▸ **TAREA 1**: Reescribe el texto sobre el preservativo desde "Sin duda, ésta" hasta "en esa oferta.", ambos incluidos, y sustituye "los hombres" por "los varones".
▸ **TAREA 2**: Resume el párrafo del texto sobre el preservativo que empieza con "Y aquí nuestra crítica vuelve" y conserva sus ideas principales.
▸ **TAREA 3**: Prosigue el texto sobre el preservativo a partir de su última oración.

La cuestión no sería banal en ningún caso, y no lo es especialmente si se recuerda que el preservativo es una herramienta sanitaria de primer orden, de cuyo uso depende el control de una epidemia gravísima, y que este uso se decide cada vez –y siempre sólo por esa vez– en la mayor intimidad de las personas.
La promoción del preservativo no tiene por qué negar la dificultad básica que plantea su uso: ¿Es posible conjugar el goce con el cuidado de sí mismo? ¿Qué es el goce si no un perderse más allá de sí mismo? Puede postularse que, salvo quizá cuando el sexo está sujeto a condiciones socialmente muy regladas –como es el caso de su intercambio por dinero–, el uso del preservativo en términos de “cuidate, querete” debe fallar en algún momento crucial, ya que el goce sólo tiene chances de producirse cuando el “querete” pierde el control del sujeto. Muy distinto es el uso del preservativo en términos de cuidar, no a sí mismo sino al partenaire. Así entendido, el preservativo no entorpece el goce sino que, al contrario, le ofrece garantía por el acto de preservar al otro, que es el continente donde el sujeto se atreve a perderse. Así, se trata de usar el forrito, no para protegernos del mal del otro, sino para proteger al otro del mal que siempre puede estar en nosotros.
Sin duda, ésta no es la más fácil de las posiciones subjetivas, y es la más difícil de las posiciones comunitarias, como lo advierten segregaciones, discriminaciones y matanzas. A esta condición de las comunidades humanas no es ajena la difusión global de una enfermedad como el VIH/sida, que no es de las más contagiosas y sería de las más fáciles de prevenir.
Y aquí nuestra crítica vuelve a las tachas y las texturas. Como lo sabe cualquier mujer, la mayor resistencia al uso consistente del preservativo suele provenir de los hombres. Si ha de ofrecerse una expectativa de placer adicional para alentar el uso del forrito, convendría que el lado masculino no fuese desestimado en esa oferta.
En cuanto a las “tachas”, es posible imaginar un diseño que, por ejemplo, las incluyera también en el lado interno, eligiendo la zona de mayor sensibilidad del pene. Es posible imaginar otras cosas en materia de preservativos: por ejemplo, ¿qué tal un material que, al ejercer adecuada presión en toda su superficie, permitiera prescindir del anillo que oprime la base del pene? Se puede pensar muchas cosas pero ¿alguien las está pensando? ¿Hay equipos de investigación dedicados consistentemente a perfeccionar los preservativos, no ya en términos de la seguridad que brindan sino del placer que puedan prometer?

▸ **DATOS DE ORIGEN**:
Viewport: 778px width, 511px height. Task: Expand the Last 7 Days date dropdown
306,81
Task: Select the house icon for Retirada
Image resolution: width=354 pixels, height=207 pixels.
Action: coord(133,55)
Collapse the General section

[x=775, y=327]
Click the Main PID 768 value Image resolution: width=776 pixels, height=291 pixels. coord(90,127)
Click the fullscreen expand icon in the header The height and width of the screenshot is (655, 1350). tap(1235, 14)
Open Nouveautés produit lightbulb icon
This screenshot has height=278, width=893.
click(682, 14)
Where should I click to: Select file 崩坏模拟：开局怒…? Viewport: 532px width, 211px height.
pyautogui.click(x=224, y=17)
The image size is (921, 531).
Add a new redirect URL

* * *

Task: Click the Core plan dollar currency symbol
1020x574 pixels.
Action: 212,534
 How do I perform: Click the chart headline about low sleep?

▸ **RESPUESTA FINAL 1**:
Sin duda, ésta no es la más fácil de las posiciones subjetivas, y es la más difícil de las posiciones comunitarias, como lo advierten segregaciones, discriminaciones y matanzas. A esta condición de las comunidades humanas no es ajena la difusión global de una enfermedad como el VIH/sida, que no es de las más contagiosas y sería de las más fáciles de prevenir.
Y aquí nuestra crítica vuelve a las tachas y las texturas. Como lo sabe cualquier mujer, la mayor resistencia al uso consistente del preservativo suele provenir de los varones. Si ha de ofrecerse una expectativa de placer adicional para alentar el uso del forrito, convendría que el lado masculino no fuese desestimado en esa oferta.

▸ **RESPUESTA FINAL 2**: La crítica retoma la cuestión de las tachas y las texturas. Según sabe cualquier mujer, la mayor resistencia al uso constante del preservativo suele venir de los hombres. Por eso, si se ofrece un placer adicional para fomentar su uso, no debería desatenderse el lado masculino.

▸ **RESPUESTA FINAL 3**:
Los especialistas menos obtusos advierten que el preservativo ha de ser “erotizado” para que se use de manera consistente. Es cierto. También lo es que la erotización de un objeto es un resultado imprevisible, que no suele depender de la voluntad consciente de las personas y que no suele producirse en obediencia a mandatos sociales. La cuestión es si la sociedad asume las responsabilidades que propiciaría esa erotización.
Da la impresión de que no, y de que esto va más allá de pacaterías locales para plantear preguntas sobre cómo Occidente –quizá, mejor: la cultura occidental medicalizada y hegemonizada por valores culturales anglosajones– encara la prevención del VIH/sida.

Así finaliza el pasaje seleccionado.